◆ **Goal of the exercise**
Express the lines below as a JSON list of strings, one string per line, leaving out blank lines and the pictures.
* begin Records supplied *
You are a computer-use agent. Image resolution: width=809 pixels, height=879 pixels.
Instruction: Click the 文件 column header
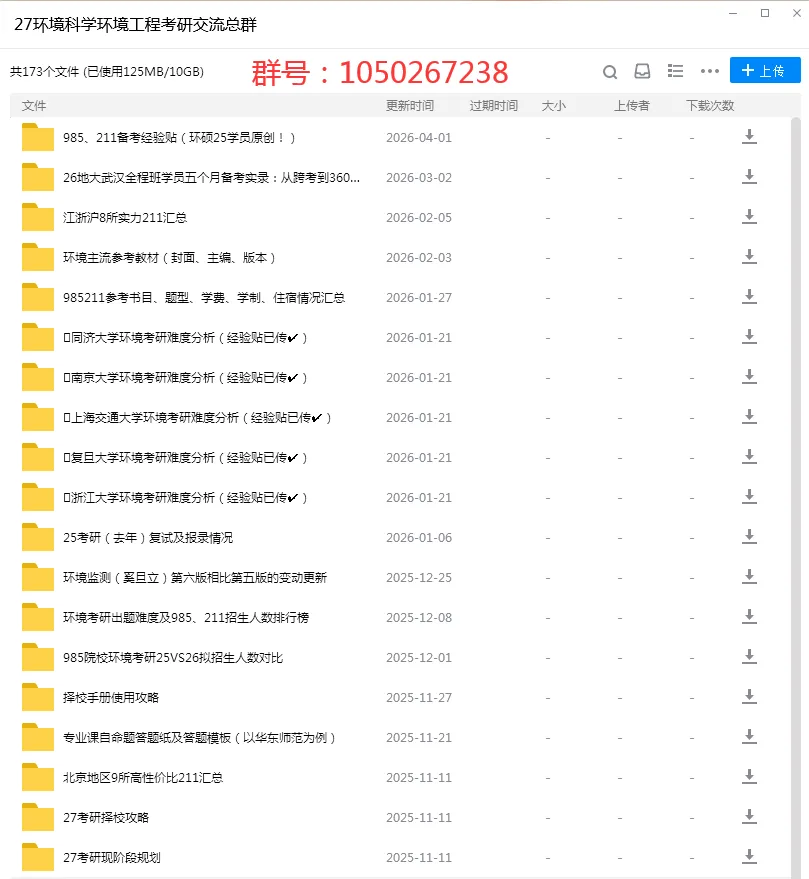pos(32,104)
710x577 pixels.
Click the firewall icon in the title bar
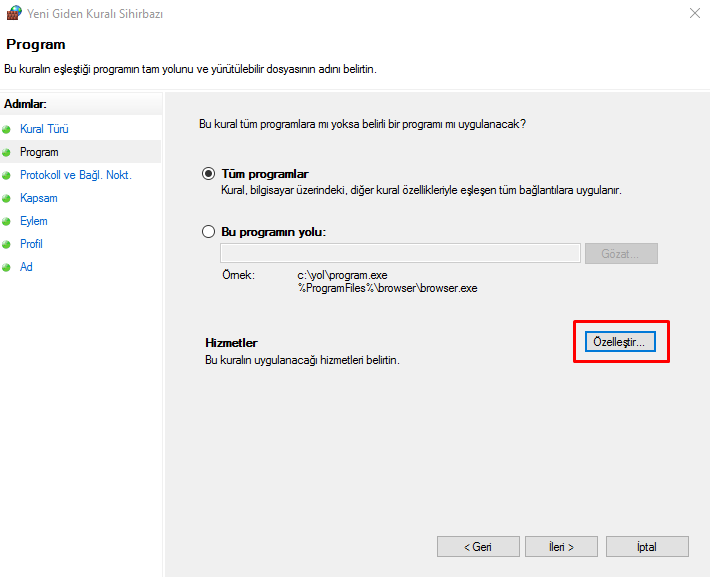[13, 15]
* end Records supplied *
◆ **Correct answer**
[
  "You are a computer-use agent. Image resolution: width=809 pixels, height=879 pixels.",
  "Instruction: Click the 文件 column header",
  "pos(32,104)",
  "710x577 pixels.",
  "Click the firewall icon in the title bar",
  "[13, 15]"
]